FE-872: Install-failure classification — infra-vs-test split#218

Open
kostandinang wants to merge 7 commits into
ka/fe-871-brunch-detectfrom
ka/fe-872-dep-install-classification
Open

FE-872: Install-failure classification — infra-vs-test split#218
kostandinang wants to merge 7 commits into
ka/fe-871-brunch-detectfrom
ka/fe-872-dep-install-classification

Conversation

@kostandinang

@kostandinang kostandinang commented Jun 15, 2026

Copy link
Copy Markdown
Contributor

Stacks on FE-871. Third Arc-1 frontier -- the FE-843-deferred fail/infra test-outcome split. No install verb: the install action stays agent-native (bash + FE-843 testConventions, A98).

What?

Make a broken toolchain distinguishable from a failing test, report it honestly, pin the promoted tree as reproducible, and make that classification visible everywhere tests run.

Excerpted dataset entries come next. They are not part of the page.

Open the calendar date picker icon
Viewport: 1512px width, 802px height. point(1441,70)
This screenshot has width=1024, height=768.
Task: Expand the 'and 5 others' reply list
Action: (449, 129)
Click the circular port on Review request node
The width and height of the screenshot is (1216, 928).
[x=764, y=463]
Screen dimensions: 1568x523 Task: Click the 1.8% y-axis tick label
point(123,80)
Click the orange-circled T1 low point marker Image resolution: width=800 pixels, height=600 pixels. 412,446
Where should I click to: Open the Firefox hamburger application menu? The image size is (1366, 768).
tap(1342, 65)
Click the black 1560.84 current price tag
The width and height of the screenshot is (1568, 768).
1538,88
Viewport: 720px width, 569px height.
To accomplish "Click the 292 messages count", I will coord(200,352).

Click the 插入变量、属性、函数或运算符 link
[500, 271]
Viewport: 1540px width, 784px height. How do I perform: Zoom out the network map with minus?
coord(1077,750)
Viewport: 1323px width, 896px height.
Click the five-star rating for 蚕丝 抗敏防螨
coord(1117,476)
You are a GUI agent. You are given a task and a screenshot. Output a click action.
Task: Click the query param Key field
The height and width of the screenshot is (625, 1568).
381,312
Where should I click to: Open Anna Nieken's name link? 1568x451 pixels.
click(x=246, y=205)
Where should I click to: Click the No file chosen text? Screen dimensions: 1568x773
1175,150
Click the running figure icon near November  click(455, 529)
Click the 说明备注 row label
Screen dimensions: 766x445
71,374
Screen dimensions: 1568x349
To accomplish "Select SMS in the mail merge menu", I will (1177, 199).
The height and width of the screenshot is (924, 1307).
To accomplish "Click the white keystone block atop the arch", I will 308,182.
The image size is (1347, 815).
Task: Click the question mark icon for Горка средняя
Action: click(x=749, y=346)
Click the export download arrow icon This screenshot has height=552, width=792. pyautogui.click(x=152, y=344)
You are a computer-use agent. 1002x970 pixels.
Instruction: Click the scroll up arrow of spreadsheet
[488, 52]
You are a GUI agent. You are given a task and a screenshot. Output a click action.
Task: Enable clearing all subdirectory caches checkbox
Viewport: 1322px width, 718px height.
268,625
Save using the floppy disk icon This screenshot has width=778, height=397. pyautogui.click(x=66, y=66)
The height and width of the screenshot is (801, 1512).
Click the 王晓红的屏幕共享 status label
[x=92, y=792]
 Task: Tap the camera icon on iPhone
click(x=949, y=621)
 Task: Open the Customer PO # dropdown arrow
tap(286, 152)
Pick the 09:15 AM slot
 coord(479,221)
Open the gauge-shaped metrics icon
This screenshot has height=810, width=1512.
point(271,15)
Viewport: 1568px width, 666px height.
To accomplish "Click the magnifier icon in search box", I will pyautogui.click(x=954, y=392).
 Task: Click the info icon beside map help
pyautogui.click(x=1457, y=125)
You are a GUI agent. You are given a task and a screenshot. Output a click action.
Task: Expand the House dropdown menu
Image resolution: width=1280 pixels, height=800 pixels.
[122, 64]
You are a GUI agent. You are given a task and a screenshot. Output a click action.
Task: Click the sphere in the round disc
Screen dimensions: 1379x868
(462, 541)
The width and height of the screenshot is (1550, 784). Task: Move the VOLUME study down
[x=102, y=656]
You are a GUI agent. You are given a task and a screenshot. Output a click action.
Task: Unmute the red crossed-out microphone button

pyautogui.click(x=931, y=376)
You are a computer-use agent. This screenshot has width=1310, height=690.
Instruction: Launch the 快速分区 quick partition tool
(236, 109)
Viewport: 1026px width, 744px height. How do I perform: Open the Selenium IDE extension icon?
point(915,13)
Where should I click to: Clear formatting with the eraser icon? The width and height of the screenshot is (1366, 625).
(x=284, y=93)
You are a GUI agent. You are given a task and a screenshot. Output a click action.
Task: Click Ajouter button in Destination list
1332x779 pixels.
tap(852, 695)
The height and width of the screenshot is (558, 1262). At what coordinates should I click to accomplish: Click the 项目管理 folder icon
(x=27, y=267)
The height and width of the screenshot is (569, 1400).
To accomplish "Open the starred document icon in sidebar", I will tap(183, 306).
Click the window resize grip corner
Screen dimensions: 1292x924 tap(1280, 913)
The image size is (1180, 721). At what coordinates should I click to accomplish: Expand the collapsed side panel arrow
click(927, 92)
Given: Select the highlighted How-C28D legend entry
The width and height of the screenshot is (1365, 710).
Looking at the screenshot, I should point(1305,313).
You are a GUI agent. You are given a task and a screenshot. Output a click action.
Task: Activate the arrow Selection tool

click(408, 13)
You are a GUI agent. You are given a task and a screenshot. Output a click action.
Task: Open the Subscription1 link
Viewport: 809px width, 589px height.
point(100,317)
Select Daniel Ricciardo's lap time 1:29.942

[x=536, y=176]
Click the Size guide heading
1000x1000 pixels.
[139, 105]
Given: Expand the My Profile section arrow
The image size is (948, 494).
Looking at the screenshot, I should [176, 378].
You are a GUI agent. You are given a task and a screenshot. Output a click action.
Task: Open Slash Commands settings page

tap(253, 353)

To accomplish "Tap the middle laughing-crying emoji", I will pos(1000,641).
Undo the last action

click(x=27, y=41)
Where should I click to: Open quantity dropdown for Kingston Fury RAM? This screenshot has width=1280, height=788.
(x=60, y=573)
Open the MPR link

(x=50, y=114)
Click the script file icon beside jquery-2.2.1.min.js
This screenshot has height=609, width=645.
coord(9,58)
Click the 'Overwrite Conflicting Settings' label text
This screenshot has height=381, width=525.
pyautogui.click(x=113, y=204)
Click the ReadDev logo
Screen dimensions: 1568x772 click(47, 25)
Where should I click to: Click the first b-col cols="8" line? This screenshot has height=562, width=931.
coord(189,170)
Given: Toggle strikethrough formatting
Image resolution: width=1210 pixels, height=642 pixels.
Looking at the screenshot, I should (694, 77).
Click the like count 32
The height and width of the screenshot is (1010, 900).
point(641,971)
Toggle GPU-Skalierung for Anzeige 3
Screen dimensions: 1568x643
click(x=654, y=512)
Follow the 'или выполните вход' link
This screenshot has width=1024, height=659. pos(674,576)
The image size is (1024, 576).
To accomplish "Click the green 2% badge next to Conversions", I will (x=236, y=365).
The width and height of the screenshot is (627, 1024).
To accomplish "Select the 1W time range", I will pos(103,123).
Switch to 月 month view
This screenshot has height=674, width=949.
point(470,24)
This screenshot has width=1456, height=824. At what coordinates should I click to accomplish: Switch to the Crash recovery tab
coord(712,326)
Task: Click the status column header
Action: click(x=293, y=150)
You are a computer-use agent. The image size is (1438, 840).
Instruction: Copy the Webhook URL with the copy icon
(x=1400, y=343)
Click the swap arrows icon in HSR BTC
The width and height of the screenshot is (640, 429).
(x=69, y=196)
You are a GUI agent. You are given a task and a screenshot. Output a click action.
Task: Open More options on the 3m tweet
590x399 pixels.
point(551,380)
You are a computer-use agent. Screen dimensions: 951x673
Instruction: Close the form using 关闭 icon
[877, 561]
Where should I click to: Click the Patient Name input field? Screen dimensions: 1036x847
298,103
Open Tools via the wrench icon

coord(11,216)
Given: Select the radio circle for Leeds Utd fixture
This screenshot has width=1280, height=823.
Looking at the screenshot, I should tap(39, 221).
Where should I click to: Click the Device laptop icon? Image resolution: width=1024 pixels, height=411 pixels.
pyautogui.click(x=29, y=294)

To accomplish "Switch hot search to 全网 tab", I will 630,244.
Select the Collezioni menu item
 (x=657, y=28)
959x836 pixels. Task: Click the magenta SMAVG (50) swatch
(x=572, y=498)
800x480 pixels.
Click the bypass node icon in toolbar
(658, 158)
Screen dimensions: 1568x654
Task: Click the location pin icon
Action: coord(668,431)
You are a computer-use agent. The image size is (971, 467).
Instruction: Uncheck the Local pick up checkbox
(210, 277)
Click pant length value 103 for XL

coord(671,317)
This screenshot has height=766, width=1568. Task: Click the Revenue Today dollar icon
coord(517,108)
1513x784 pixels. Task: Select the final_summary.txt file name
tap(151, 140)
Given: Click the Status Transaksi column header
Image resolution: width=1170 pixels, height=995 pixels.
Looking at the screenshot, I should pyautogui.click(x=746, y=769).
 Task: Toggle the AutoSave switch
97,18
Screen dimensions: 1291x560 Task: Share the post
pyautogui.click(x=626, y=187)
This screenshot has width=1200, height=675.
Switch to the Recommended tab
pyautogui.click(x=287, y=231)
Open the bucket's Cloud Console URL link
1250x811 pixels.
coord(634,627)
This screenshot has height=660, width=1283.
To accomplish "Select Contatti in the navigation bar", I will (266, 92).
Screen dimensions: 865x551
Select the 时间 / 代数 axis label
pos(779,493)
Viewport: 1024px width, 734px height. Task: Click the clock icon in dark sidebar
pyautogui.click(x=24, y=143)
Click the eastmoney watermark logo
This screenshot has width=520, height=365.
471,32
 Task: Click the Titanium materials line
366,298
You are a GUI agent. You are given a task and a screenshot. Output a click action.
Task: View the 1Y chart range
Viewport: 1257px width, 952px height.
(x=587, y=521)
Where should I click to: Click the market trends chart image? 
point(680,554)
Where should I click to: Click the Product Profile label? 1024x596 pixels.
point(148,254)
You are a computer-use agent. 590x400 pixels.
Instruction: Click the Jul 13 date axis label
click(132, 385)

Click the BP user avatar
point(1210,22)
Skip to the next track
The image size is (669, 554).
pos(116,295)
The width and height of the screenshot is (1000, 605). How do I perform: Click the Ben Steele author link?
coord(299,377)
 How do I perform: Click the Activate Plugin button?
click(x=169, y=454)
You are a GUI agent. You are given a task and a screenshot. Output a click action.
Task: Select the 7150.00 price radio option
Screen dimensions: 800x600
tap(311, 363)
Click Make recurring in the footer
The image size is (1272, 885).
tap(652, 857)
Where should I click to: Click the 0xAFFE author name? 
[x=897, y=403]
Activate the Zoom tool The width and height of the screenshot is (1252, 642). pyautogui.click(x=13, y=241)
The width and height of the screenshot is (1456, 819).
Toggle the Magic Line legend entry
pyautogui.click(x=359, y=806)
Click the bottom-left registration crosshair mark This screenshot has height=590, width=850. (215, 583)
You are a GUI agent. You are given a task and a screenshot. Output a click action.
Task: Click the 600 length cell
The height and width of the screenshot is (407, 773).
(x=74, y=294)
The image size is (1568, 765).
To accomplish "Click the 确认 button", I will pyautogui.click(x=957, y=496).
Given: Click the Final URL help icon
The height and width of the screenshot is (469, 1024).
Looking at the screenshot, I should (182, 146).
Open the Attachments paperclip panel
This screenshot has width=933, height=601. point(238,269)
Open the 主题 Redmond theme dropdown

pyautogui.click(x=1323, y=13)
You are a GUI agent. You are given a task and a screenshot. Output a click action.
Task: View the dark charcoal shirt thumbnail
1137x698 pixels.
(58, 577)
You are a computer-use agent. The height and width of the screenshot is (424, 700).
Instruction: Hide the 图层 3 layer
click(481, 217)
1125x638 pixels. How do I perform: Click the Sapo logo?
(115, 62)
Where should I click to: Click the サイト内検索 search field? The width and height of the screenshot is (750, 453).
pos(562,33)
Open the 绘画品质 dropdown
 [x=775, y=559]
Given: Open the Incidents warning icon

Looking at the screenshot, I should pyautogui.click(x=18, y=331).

  • Slice 1 -- classify (TestResult.failureKind, classifyTestFailure): a failed run carries 'infra' | 'test'. Classified conservatively -- only an unambiguous "runner isn't there" signal is infra (spawn ENOENT, shell command not found). Everything else, incl. a missing module, stays test (ambiguous with a legitimate TDD red -- mislabeling would silently skip a real failure). The tests-run report surfaces an aggregate failureKind.
  • Slice 2 -- react (net-compiler.ts): when a slice exhausts retries because tests never ran, the halt reads toolchain/install failure (tests never ran in N attempts) instead of the misdirecting retry exhaustion.
  • Slice 3 -- greenfield dep capture (promote-run.test.ts): the agent's manifest + lockfile are pinned as a promotion invariant via git ls-files -- turning promoteGreenfieldRun's incidental copy into an asserted reproducible-tree guarantee.
  • Slice 4 -- unify the seam (runVerification): collapse the three diverged test-execution paths onto one TestRunner + one verdict helper, so failureKind is visible at every site, not just the net path.

Why?

TestResult was a single { passed } boolean, so a failed npm install looked identical to a logic bug -- sending the code-writer to "fix the code" while the toolchain never installed, then halting with a cause that named the wrong thing. And without a pinned capture invariant, a promoted tree could silently drop the lockfile. app-runtime-probe / integration-oracle depend on both: infra separated from test, and deps reproducible in the promoted tree.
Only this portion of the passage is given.